Владения и дома тамплиеров раскинулись от севера Нормандии до Пиренеев. В их «домашнем» регионе Шампани графы предоставляли братьям самые широкие свободы и возможности. Они могли владеть любым имуществом и получать любые титулы, кроме архиепископского. В оживленных торговых городах, таких как Провенс, орден владел домами, ремесленными предприятиями по выделке шерсти и тканей, взимал налоги с местных предприятий, включая скотобойни и кожевни, и плату за использование мельниц, печей и за разрешения на лов рыбы; сдавал в аренду виноделам виноградники и даже имел несколько фруктовых лавок в центре города. На собственных землях тамплиеры делали вино и выращивали зерновые культуры[428]. По всей Франции они собирали арендную плату и пошлины и получали прибыль со своих угодий. Они стали крупнейшими феодалами, и тысячи мужчин и женщин жили на землях тамплиеров, расплачиваясь за аренду своим трудом или натуральным продуктом: коровами, курами, зерном, яйцами.
Примерно так же дело обстояло по всему христианскому Западу. В Италии тамплиеры быстро расселились по всему полуострову до самой Сицилии: там в Мессине и ряде других мест имелись крупные командорства. В Арагоне, где долгая история тамплиеров восходила к временам Альфонсо Воителя, ордену принадлежали роскошные замки, виноградники и оливковые рощи, а также множество жилой и коммерческой недвижимости. В реестр дома тамплиеров в Уэске, на севере Арагона, вносились записи о покупках братьями-тамплиерами садов, виноделен, магазинов и домов. Получали они и благочестивые дары от кающихся христиан, которые заявляли, что жертвуют из «страха [мук] Ада и желания увидеть радости Рая»[429]. Братья молились за души тех, кто сделал их своими наследниками: чем богаче дар, тем чаще молитвы.

Доступные данные »
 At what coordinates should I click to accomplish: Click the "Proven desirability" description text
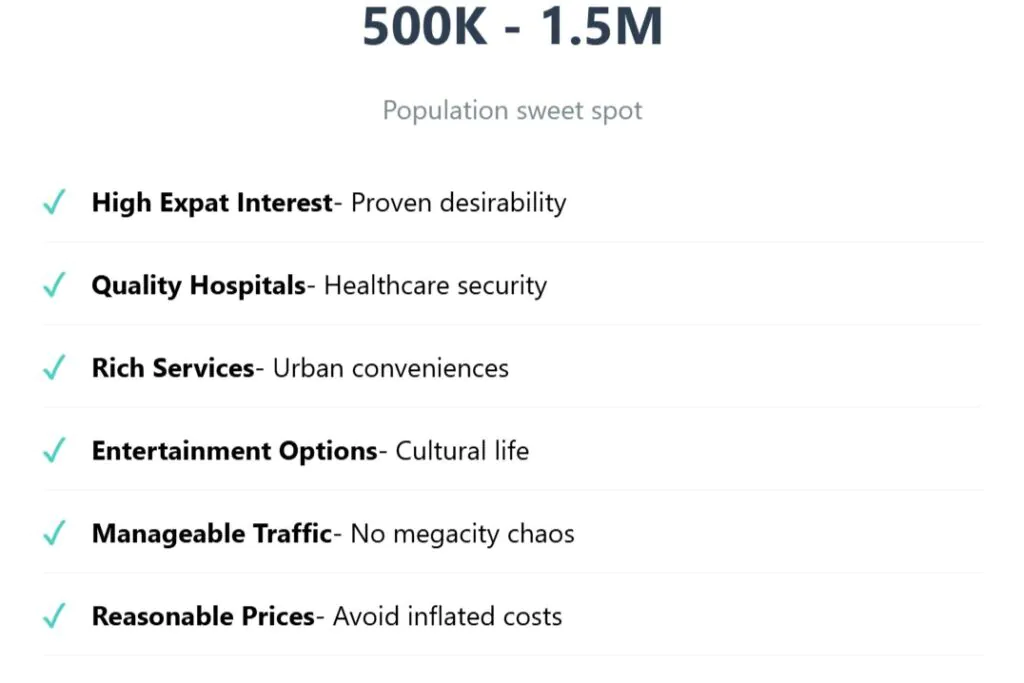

Что сделать »
1) По тексту о владениях тамплиеров назовите все продукты, которыми жители их земель расплачивались за аренду.
2) Продолжите текст о владениях тамплиеров после его последнего предложения.

Ответы к заданиям »
1) Коровы, куры, зерно, яйца.

2)
Как и во Франции и Англии, в христианских королевствах Испании экономическое процветание ордена сопровождалось усилением его политического влияния. В Арагоне оно достигло пика в 1213 году, когда на престол взошел новый король Хайме I. Монарху было всего пять лет, и поначалу мальчик оказался вверен заботам папы римского, но святой отец сразу же передал опеку над ним Гильермо де Монредо, магистру тамплиеров в Испании и Провансе. Четыре года Хайме провел в неприступной крепости тамплиеров в Монсоне, защищаемый ее могучими стенами от междоусобной войны, в которой погиб его отец Педро II. Огромный замок на вершине холма внутри походил на целый город. Когда Хайме исполнилось девять лет, его начали постепенно представлять его правительству в Сарагосе, и вскоре тамплиеры отпустили короля обратно в мир. Хайме I без энтузиазма вспоминал о годах жизни в замке тамплиеров: по его словам, земли его отца в то время заложили «евреям и сарацинам» и управляли ими не должным образом, и в девятилетнем возрасте он не мог «больше оставаться в Монсоне, так сильно желал покинуть его»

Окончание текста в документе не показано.